Overview of Project Contributions 

The Black Ontology Project captures collective sensemaking across images and verse, illustrating how intergenerational learning emerges as a central practice between educators, researchers and school adjacent community partners. Through collective arts-based methods, elders’ memories, youth perspectives, cultural symbols and everyday artifacts appear side by side, refusing linear narratives of expertise or progress. Art becomes the site where history and futurity meet, making space for dialogue across age, experience and position — legitimizing knowledge that is otherwise routinely marginalized in higher education research, institutional practice and teaching particularly during times of repressive legalism (Garces et al., 2021). 

This year, community members were invited by Melissa Morgan — Renaissance HS Sankofa Parent Village member and founder of the B-Well Collaborative — to help articulate a shared vision for 2026 through collaborative collage-building. As a member of the community and in partnership with community leaders, parents, and educators of Long Beach, California, I’m excited to bring forward these collective expressions, images, words and layered intentions, which we have interpreted and re-presented as mini-poems that follow. Together our vision looks like: 

A superhero FLEX…Ambitious even. 
I thank God for the WORK, for 
sexy, 
legacy-defining 
reasons to celebrate — 
to CELEBRATE 
A resounding triumph! 

A superhero FLEX…Ambitious even. 
I thank God for the WORK, for 
sexy, 
legacy-defining 
reasons to celebrate — 
to CELEBRATE 
A resounding triumph! 

Who we are 
LOVE is 
Who we are 

is in the way you 
PROTECT the world you LOVE. 
In that truth lies 
powerful possibilities, 
easy LOVE. 
In that truth lies the answers as to how we 
HEAL our planet 
and those with so called, “urban” roots. 

in the age of PROTEST 
What’s your attitude toward the government 
in the midst of  
The Revolutions of Revolutions? 

The JOURNEY is the reward. 
So to HELP PROTECT  
my last great place, I’m 
FINDING PEACE 
to PROTECT, and 
to INSPIRE. 

Like a blue suede Clark’s Original 
They’re good people. 

Our culture PRESENTS as FREEDOM 
STOP WORRYING and LEARN to LOVE 

Ode to space worlds 
New worlds 
Where one must GO humbly 

Little by Little  
you’re DOING your part for nature… 
The ultimate solution. 

Seen in the joys of life 

A beautiful Black community 
where age is no barrier 
as long as you got your boots on the ground. 

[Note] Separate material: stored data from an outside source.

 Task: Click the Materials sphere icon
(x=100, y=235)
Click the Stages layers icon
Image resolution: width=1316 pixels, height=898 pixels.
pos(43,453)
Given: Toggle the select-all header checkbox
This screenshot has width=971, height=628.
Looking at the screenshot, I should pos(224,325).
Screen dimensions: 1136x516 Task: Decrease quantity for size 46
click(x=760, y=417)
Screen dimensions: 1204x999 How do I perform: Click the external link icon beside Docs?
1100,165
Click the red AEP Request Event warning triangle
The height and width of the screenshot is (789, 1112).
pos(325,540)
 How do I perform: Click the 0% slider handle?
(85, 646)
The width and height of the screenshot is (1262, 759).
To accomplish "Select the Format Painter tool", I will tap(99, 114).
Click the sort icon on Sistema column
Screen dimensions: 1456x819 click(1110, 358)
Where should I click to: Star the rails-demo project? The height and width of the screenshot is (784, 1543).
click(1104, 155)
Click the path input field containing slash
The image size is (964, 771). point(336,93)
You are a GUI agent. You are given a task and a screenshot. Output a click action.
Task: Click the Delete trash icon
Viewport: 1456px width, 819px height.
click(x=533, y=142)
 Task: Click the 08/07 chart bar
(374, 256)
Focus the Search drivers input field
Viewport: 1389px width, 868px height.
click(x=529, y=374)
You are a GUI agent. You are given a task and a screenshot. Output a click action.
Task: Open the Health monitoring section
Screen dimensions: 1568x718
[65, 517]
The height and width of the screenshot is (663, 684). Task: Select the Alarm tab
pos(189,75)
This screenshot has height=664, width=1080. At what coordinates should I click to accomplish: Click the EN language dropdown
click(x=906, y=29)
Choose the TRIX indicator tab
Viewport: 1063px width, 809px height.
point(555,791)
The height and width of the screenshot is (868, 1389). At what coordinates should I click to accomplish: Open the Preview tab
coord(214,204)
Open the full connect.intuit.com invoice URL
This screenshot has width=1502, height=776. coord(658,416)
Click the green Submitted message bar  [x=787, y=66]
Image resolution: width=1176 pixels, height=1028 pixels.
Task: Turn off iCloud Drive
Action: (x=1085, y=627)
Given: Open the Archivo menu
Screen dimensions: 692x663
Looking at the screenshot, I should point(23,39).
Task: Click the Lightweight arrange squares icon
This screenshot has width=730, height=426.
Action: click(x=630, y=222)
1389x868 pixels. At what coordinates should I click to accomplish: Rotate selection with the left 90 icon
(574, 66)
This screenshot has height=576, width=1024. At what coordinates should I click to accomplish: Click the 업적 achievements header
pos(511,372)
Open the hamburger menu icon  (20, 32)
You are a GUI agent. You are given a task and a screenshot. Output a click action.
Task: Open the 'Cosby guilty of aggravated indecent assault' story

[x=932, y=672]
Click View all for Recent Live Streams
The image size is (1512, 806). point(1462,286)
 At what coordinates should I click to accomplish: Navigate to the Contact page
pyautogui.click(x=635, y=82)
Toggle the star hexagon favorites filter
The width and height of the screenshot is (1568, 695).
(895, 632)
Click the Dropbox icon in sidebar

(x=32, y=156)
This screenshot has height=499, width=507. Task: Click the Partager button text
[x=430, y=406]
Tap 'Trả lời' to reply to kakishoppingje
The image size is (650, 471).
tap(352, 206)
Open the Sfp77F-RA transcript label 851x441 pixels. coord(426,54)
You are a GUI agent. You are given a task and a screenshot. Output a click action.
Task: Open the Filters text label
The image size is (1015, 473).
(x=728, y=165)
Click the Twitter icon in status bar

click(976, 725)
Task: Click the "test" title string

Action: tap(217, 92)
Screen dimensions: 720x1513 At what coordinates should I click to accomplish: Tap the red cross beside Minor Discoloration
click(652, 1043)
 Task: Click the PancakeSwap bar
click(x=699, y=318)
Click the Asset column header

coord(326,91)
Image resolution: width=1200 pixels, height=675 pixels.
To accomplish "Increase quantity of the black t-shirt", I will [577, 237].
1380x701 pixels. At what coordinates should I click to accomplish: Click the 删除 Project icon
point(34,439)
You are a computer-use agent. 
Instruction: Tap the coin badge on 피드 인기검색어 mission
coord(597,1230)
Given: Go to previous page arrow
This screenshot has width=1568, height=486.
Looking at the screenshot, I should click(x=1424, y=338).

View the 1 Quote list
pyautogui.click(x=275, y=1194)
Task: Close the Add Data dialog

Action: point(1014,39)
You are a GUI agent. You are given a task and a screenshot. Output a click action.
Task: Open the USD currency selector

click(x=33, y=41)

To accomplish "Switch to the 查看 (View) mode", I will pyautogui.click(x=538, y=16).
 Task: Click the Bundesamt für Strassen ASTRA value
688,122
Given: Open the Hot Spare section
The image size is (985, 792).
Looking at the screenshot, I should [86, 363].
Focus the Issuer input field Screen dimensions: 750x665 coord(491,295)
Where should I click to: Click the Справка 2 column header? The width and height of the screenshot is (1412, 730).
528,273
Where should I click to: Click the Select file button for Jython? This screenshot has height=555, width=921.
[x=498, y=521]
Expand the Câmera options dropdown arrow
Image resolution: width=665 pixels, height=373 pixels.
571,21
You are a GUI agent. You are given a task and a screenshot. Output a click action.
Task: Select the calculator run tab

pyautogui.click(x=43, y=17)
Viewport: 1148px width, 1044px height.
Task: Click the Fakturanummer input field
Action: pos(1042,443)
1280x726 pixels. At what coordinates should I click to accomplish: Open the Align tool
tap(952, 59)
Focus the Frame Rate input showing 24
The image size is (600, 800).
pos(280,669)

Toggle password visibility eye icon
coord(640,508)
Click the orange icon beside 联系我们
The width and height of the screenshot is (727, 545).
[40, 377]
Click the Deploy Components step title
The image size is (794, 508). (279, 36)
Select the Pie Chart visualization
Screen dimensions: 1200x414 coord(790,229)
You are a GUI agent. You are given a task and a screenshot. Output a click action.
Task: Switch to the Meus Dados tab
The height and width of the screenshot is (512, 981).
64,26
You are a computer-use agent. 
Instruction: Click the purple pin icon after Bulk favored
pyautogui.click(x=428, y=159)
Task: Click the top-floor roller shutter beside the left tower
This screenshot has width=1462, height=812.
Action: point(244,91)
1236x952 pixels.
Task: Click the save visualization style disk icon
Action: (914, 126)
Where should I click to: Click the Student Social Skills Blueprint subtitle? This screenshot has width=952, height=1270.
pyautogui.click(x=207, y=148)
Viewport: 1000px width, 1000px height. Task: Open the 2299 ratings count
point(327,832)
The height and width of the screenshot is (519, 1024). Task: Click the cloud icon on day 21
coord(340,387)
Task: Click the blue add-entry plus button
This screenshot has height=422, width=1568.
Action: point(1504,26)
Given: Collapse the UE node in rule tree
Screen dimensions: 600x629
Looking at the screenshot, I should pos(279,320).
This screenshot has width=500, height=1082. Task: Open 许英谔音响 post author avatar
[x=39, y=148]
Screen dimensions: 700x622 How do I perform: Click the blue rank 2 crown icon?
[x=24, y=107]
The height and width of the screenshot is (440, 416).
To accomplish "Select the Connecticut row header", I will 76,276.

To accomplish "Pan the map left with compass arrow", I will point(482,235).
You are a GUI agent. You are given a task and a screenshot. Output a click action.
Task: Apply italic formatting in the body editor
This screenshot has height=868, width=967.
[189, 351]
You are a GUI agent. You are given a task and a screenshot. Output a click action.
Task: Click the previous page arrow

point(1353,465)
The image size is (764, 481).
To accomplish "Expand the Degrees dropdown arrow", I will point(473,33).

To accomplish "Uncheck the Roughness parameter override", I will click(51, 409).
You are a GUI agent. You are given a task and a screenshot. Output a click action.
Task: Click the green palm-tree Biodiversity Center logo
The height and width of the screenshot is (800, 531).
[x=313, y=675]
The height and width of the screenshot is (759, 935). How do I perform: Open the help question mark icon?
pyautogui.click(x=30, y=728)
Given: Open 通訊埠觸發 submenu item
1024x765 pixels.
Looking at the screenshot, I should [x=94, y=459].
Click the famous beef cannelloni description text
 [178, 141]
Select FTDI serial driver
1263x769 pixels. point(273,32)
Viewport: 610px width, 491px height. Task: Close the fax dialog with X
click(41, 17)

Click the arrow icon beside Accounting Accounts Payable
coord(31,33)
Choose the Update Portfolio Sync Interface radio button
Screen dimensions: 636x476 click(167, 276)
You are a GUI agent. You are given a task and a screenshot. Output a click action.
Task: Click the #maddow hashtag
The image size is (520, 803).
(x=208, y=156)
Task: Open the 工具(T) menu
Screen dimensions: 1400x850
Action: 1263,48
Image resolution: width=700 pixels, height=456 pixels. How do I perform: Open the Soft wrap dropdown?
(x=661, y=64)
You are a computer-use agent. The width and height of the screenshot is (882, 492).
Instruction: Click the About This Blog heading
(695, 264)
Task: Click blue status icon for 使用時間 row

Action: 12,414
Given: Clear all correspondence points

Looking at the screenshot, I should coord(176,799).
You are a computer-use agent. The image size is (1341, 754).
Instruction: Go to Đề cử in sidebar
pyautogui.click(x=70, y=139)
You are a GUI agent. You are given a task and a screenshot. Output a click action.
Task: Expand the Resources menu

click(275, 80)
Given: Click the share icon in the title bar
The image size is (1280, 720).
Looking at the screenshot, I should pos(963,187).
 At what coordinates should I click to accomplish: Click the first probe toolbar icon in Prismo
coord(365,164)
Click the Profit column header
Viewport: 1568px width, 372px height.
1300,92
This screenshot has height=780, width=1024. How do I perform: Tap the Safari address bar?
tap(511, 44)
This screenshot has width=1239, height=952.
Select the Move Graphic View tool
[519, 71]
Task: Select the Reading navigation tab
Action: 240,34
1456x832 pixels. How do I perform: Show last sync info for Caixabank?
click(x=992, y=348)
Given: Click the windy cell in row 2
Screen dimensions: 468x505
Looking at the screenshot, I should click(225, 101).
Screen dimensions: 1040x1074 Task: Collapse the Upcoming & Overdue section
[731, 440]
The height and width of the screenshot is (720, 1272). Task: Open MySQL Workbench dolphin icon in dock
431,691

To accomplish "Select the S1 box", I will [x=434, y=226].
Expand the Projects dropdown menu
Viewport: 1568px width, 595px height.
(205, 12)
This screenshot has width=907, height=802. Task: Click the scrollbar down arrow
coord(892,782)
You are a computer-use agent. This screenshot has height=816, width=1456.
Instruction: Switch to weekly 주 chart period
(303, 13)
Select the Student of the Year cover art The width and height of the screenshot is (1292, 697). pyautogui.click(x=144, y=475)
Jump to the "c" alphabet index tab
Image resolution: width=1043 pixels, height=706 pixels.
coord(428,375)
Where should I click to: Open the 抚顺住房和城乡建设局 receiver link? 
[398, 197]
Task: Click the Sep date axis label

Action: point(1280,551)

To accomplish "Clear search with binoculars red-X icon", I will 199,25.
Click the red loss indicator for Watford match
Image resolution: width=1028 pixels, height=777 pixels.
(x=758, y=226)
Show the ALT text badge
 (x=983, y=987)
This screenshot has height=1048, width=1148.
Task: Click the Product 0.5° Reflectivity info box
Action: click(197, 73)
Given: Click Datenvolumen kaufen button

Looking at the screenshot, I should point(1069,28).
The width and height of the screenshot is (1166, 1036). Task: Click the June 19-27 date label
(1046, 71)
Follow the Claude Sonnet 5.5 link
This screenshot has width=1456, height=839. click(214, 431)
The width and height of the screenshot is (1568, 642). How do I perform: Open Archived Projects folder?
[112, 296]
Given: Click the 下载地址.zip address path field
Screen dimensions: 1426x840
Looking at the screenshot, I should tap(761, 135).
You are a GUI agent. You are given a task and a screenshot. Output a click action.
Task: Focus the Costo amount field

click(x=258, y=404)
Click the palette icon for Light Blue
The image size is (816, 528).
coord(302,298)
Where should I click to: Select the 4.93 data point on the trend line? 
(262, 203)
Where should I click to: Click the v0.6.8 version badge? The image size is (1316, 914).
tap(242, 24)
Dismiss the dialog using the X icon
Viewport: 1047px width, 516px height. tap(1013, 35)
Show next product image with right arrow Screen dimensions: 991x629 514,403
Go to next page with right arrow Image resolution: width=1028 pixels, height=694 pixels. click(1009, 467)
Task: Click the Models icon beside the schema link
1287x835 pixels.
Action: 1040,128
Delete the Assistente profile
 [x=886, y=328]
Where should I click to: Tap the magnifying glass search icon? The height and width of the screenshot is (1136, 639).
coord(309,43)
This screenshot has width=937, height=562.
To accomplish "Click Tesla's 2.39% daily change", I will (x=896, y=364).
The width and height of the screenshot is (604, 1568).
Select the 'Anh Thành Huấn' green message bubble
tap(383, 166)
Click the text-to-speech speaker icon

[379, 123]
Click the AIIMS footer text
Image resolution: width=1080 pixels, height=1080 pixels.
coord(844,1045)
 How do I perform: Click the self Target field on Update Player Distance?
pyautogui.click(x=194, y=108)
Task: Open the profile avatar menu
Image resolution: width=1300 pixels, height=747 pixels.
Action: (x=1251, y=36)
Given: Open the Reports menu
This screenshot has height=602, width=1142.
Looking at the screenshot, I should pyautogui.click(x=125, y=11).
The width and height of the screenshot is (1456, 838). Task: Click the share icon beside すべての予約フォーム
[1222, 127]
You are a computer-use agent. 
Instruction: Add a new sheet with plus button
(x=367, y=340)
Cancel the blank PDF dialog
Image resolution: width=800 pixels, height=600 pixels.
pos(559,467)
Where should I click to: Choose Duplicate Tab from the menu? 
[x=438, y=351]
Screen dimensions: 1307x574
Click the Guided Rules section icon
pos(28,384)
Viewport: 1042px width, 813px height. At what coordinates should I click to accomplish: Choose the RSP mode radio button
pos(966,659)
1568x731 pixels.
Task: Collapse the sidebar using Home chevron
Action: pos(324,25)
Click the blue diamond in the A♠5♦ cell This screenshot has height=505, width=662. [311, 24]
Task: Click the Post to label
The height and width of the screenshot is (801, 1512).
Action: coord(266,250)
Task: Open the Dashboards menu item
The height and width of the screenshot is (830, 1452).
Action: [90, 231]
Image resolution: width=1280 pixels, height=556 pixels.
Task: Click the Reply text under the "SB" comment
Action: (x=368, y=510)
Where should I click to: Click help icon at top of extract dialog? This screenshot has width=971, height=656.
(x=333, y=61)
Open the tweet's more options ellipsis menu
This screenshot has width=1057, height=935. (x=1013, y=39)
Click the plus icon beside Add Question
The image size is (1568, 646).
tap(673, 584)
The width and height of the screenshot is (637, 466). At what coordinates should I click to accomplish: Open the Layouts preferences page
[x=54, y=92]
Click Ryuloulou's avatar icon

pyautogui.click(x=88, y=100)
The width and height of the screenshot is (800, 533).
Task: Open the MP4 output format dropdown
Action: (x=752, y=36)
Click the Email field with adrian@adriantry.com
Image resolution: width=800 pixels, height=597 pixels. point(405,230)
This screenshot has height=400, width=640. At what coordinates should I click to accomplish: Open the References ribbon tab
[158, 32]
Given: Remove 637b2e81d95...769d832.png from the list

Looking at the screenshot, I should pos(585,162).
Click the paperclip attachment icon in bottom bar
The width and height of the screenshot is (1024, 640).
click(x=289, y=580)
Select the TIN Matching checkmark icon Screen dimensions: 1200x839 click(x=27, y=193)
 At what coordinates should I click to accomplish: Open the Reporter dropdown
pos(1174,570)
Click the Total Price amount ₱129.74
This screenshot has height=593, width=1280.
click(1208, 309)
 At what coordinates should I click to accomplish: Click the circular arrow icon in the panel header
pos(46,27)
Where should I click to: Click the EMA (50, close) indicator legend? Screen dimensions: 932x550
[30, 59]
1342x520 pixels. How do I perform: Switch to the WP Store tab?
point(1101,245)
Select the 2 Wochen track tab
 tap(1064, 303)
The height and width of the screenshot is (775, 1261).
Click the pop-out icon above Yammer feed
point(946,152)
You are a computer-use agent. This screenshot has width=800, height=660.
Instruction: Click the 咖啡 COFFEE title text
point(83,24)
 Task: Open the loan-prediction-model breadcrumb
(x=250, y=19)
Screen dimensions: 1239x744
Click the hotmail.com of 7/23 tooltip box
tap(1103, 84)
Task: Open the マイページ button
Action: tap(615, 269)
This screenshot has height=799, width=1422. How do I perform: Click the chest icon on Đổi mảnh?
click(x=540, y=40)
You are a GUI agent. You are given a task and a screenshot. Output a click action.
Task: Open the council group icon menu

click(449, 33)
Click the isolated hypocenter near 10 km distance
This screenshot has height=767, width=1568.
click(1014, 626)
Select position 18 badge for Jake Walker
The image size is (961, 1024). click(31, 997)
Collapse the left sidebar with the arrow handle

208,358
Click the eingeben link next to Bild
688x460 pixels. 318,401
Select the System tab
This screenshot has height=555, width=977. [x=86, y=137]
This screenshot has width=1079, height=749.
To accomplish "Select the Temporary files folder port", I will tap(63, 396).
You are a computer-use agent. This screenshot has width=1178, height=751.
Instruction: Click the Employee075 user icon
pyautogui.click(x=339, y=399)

A wise (wo)man knows the best time to begin is right now. 

5 ways to DESTRESS
DEMAND financial futurity 
LOVE 
BREATHE 
RELAX 
UNPLUG 

Y’all! 
We are beyond red flags! 
The long-lasting repercussions  
will BE 
more than fair. 

…in the words of Zora Neal Hurston 
things might be best described as  
Hitting a Straight Lick with a Crooked Stick. 

From our sister’s beauty salon  
to Afri-cola Black art, 
Jet Black is Back. 

Ebony Unseen,  
like the History of Africa 
Harmony & Heartache 

SUBSCRIBE now  
or RENEW for free. 

The Big Idea 
We are the originals 
who STAY outside — 
because real action is off the field 
because we KEEP PUSHING  
effortlessly 
to BECOME a community. 

We UNITE,  
UNITE,  
UNITE, UNITE, UNITE  
because we are a community.  

Because Black beauty through unity is real. 

One chill year?  
KEEP PUSHING.  

Community-engaged learning requires all the pieces to the metaphorical puzzle. However, the last piece to our 16-piece community puzzle presented what others might have named as a challenge. The orientation was shifted vertically, rather than horizontal; and the visuals were attached to the physical puzzle piece on what turned out to be the back, when fully assembled — a conundrum. However, when theorized through Black socio-poetics (as is the objective of the Black Ontology Project) the hidden piece — the distorted piece, the disoriented piece — becomes key. 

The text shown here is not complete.